In the wake of Gov. Scott Walker's victory in the Wisconsin recall election, Democrats are blaming their loss on Republican-friendly super PACs and the Supreme Court's ruling in Citizens United. The thinking goes that moneyed interests far outspent the Democrats, bought the election, and undermined democracy.
This analysis is misguided. Liberal Democrats who fancy themselves reformers should take a long, hard look at their own party before pointing fingers at the Supreme Court. When they do, they might see it has fallen far from its lofty claims to be the "party of the people."
The first progressive Democrats hated the role of narrow interests in their own party. At the turn of the last century, early liberal leaders such as William Jennings Bryan and Woodrow Wilson were embarrassed by Tammany Hall, the amoral political machine that ran New York City.
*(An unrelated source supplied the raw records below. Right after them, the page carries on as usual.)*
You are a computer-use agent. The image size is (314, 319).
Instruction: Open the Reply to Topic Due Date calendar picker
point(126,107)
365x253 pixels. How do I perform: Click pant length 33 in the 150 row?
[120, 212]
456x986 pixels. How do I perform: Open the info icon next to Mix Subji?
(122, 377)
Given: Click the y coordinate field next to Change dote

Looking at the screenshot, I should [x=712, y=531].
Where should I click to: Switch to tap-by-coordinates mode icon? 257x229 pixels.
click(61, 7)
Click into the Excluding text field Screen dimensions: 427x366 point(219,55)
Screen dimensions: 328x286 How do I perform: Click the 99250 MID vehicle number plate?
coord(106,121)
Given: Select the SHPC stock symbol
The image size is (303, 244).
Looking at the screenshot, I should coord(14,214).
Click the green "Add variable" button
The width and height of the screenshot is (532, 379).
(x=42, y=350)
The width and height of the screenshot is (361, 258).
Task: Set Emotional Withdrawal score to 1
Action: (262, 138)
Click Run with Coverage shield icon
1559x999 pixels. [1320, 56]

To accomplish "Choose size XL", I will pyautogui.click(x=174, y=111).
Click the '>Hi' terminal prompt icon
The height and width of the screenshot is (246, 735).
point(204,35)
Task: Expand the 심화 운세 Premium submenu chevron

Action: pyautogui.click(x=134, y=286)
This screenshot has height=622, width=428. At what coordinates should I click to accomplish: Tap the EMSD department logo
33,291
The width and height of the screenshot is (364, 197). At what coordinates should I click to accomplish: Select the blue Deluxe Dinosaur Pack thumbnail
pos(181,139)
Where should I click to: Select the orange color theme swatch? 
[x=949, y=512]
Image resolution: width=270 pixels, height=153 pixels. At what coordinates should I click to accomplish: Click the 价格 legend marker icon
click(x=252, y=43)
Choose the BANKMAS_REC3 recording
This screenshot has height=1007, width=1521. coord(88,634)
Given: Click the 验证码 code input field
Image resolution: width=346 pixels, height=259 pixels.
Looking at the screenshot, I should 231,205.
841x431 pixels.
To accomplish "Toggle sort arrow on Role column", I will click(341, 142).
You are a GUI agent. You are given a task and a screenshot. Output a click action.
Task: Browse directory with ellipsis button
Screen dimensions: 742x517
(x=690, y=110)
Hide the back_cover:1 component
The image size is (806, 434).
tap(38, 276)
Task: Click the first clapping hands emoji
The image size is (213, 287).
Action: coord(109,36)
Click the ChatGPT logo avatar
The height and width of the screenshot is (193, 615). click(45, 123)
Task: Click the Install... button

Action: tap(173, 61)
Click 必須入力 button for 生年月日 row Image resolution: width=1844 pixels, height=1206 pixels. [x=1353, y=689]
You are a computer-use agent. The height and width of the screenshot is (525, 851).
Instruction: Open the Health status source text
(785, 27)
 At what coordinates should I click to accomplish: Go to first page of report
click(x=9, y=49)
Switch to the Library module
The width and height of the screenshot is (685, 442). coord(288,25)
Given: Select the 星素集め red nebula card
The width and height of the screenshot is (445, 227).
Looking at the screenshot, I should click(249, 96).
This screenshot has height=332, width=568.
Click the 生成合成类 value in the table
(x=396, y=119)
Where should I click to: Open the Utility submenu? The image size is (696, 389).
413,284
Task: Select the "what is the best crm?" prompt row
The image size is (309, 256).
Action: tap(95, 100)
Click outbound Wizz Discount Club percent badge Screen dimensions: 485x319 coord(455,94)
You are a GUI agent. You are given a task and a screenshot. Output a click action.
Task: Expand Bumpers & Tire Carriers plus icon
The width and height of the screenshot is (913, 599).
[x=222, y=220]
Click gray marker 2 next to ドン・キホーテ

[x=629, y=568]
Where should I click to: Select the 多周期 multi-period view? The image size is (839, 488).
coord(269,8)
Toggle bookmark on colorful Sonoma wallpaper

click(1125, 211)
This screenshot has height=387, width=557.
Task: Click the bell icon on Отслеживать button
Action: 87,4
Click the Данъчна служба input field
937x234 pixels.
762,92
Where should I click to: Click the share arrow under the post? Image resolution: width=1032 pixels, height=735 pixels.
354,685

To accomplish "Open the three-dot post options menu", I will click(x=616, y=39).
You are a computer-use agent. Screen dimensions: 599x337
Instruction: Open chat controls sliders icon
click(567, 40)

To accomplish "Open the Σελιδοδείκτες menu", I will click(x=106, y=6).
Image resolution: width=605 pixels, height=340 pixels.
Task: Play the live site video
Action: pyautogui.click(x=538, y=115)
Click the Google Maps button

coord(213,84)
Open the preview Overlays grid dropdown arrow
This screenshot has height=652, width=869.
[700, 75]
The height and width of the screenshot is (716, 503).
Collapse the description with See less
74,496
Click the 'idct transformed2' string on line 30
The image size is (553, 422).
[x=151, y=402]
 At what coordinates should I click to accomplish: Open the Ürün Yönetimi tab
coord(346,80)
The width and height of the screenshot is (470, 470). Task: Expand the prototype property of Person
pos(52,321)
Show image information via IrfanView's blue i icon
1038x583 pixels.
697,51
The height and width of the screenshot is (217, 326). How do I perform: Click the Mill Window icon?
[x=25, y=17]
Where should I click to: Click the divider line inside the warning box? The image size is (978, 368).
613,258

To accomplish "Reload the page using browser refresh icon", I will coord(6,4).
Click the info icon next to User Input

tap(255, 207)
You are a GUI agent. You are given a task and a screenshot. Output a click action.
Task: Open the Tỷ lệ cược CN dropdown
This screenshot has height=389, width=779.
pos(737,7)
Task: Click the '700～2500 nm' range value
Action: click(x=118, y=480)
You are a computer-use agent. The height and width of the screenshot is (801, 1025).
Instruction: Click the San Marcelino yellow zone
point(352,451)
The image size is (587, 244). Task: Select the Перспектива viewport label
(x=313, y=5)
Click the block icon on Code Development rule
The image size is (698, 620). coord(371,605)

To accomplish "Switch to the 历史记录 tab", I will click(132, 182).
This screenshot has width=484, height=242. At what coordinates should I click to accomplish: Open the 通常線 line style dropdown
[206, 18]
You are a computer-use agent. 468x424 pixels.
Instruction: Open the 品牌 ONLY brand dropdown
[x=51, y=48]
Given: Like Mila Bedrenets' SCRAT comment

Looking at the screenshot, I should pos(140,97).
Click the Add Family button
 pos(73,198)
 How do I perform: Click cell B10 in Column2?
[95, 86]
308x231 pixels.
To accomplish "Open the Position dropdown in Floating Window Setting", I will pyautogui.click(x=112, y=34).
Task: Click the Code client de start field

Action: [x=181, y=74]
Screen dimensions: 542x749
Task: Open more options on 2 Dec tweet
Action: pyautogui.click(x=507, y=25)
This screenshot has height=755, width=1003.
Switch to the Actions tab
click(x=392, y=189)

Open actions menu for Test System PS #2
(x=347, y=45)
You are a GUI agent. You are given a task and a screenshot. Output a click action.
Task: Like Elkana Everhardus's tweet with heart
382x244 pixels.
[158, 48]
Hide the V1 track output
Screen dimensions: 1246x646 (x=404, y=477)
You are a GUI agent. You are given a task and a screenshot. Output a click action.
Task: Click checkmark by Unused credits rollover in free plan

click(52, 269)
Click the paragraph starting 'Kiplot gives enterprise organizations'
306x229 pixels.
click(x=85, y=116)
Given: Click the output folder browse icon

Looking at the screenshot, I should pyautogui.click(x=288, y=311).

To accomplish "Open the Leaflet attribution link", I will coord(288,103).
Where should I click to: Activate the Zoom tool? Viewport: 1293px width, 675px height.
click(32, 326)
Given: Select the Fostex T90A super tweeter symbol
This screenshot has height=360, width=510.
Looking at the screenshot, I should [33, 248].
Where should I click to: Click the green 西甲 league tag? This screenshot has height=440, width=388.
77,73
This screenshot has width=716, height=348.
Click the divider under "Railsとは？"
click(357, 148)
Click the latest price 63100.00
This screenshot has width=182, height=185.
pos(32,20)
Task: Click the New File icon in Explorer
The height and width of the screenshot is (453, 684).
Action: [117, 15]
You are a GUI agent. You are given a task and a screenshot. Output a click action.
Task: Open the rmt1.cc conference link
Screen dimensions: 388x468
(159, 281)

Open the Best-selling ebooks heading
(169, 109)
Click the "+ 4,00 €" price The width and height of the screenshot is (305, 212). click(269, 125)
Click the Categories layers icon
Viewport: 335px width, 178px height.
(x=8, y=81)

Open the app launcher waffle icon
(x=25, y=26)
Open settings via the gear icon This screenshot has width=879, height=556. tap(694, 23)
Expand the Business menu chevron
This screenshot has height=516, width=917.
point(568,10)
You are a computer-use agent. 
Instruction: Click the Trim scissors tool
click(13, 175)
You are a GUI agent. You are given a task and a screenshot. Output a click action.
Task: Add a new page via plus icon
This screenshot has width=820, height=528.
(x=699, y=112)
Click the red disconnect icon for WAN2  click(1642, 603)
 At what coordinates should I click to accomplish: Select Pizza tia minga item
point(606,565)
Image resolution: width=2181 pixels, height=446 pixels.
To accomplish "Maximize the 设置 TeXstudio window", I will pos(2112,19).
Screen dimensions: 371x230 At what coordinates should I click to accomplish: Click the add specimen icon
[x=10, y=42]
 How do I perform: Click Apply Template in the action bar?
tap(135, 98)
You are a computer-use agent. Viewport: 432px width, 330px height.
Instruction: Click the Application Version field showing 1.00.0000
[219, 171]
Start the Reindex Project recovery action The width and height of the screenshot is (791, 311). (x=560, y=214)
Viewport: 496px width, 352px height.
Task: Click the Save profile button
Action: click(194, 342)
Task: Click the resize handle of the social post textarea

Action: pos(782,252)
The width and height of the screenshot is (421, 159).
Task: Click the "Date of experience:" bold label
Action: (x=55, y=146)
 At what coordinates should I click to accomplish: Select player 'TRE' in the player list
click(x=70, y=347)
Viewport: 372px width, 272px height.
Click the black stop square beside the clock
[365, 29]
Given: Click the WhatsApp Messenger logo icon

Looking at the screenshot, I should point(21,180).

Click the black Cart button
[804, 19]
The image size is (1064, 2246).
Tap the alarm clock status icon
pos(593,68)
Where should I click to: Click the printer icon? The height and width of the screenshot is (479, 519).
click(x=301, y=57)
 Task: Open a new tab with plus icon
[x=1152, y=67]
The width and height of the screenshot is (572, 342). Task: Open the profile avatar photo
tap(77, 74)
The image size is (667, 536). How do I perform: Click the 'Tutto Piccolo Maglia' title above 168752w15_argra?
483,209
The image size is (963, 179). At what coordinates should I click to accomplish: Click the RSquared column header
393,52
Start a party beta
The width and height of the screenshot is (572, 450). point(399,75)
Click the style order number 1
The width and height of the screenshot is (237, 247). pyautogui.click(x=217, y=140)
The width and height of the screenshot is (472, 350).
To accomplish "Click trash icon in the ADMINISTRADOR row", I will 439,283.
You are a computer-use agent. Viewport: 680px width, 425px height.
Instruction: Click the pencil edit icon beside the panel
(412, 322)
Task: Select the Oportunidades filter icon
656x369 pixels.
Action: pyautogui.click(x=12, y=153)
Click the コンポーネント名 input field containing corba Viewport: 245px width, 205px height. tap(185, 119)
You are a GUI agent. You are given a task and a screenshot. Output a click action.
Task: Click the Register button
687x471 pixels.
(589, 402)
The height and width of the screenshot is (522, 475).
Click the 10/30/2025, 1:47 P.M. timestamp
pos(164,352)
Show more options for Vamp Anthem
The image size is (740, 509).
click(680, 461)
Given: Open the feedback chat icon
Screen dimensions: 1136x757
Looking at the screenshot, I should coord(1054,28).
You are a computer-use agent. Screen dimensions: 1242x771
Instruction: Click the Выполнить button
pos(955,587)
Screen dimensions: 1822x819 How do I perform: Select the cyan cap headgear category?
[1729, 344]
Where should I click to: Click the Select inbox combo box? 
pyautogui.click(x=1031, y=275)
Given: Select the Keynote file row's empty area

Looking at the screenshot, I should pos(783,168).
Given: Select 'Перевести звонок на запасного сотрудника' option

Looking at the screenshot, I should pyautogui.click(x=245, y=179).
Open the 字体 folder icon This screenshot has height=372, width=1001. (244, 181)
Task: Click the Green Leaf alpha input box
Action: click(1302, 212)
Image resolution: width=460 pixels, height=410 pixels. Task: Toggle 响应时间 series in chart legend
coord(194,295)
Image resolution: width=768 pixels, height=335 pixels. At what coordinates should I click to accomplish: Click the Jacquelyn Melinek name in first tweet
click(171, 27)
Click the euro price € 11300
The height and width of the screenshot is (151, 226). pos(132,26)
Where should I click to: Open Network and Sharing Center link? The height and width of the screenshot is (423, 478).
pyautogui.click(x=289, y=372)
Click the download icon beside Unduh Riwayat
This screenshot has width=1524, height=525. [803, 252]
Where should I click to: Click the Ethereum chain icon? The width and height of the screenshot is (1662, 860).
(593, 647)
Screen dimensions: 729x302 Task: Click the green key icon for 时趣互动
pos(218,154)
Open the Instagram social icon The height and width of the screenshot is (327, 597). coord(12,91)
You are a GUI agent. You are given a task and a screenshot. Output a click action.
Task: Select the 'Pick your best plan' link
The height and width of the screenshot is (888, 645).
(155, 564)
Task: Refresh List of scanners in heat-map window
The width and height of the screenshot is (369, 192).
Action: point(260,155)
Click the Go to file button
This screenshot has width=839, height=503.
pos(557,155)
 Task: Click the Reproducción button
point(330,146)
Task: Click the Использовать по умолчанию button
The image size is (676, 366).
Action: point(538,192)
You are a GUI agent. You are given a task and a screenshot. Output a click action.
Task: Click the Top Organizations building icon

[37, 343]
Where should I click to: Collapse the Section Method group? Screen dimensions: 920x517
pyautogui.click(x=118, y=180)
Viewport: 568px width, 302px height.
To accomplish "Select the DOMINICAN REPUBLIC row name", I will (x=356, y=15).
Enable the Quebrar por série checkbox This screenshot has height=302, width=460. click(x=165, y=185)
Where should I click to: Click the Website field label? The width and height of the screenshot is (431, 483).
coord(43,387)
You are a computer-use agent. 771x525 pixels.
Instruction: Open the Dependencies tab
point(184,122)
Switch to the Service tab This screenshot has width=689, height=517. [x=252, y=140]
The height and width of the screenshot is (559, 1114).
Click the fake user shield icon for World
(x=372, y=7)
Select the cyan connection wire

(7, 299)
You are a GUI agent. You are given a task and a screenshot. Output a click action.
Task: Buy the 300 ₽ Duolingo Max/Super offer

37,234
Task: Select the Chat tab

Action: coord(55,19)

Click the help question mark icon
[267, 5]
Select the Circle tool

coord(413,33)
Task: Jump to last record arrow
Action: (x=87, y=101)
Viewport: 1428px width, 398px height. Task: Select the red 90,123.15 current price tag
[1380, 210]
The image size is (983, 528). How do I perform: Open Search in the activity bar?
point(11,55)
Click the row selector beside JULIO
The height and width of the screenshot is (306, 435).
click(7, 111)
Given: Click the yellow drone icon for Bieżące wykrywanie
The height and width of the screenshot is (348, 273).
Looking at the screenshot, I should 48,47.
Both tried unsuccessfully to break the back of the "Tiger," as Tammany was known.
President Franklin Roosevelt would succeed decades later by working behind the scenes to install Fiorello La Guardia (a Republican who supported the New Deal) as mayor in 1934. Yet even while he was destroying Tammany Hall, FDR imported its political methodology to Washington, D.C. His New Deal used federal regulatory power and money to fight the Great Depression, but also to build a permanent Democratic majority.
The president made sure that supportive urban machines got enormous sums for patronage jobs and programs, and poured cash into the segregationist South via agricultural support payments while excluding tenant farmers from Social Security for a time and dragging his feet on civil rights. And of course, he created a variety of special privileges including monopolistic bargaining rights for organized labor. The federal government long had a relatively modest "spoils system," but the New Deal took matters to an entirely different level.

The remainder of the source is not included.